Patients with Common Variable Immunodeficiency Disorders (CVID) present with antibody deficiency and increased risk of malignancy, both of which involve DNA damage and repair (DDR) pathways. The aim of this study was to interrogate DDR in CVID patients.
A custom panel of 285 genes involved in DDR designed using Agilent’s HaloPlexHS Target Enrichment System was analysed in 39 CVID patients. Potentially pathogenic variants were identified by filtering based on quality, functional consequences and allele frequency <1% in public repositories.
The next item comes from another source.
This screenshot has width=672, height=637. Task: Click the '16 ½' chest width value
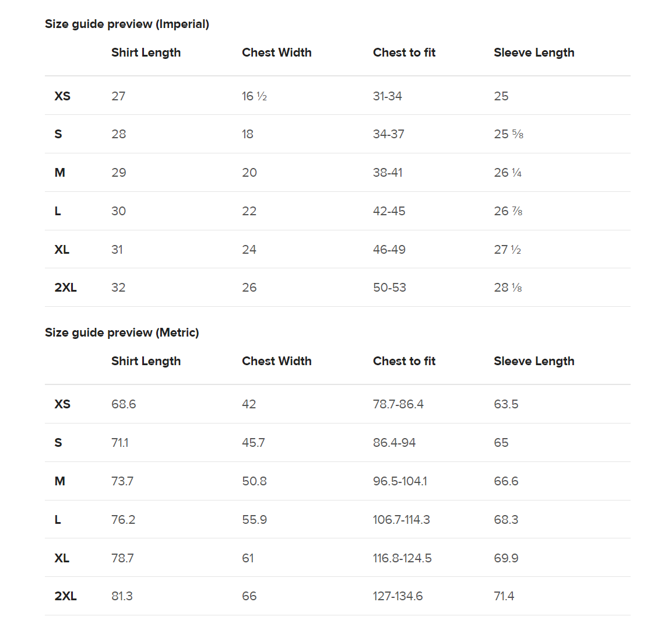click(x=254, y=96)
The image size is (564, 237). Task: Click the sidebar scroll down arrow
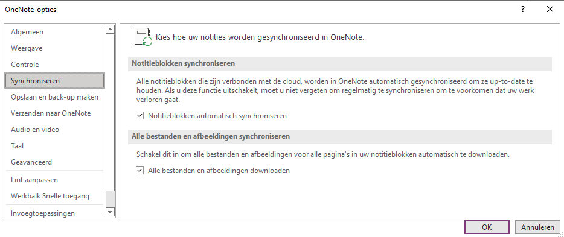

PBMCs from healthy controls (n=11) and patients (n=34) were exposed to γ-irradiation and viability, γH2AX, phosphorylated (p)ATM and 53BP1 measured by flow cytometry after 1 and 24 hours (h).
From a total of 89,003 variants, we identified 226 rare variants, including 64 novel variants, with a median of 6 variants per individual (range 1-14). EP400, TP53BP1 and POLR2B were the most variable genes. CVID CD4+T cells had higher endogenous levels of γH2AX than controls at 1 and 24h (1h p=0.006; 24h p=0.03). Following γ-irradiation, T cells had a higher γH2AX than controls at 1h (CD4+p<=0.001; CD8+ p=0.002) and 24h (CD4+p<=0.001; CD8+p=0.001), while B cells had higher γH2AX at 24h (p=0.03). A subset of patients’ B cells had lower pATM than controls at 24h (p=0.04). These pATMlo B cells had increased γH2AX, decreased 53BP1 and increased apoptosis (r=-0.91, p<=0.001).
We identified rare variants in genes involved in DNA damage and repair in CVID patients. Our functional analyses have demonstrated evidence of dysregulated DDR and apoptosis in a subgroup of CVID patients.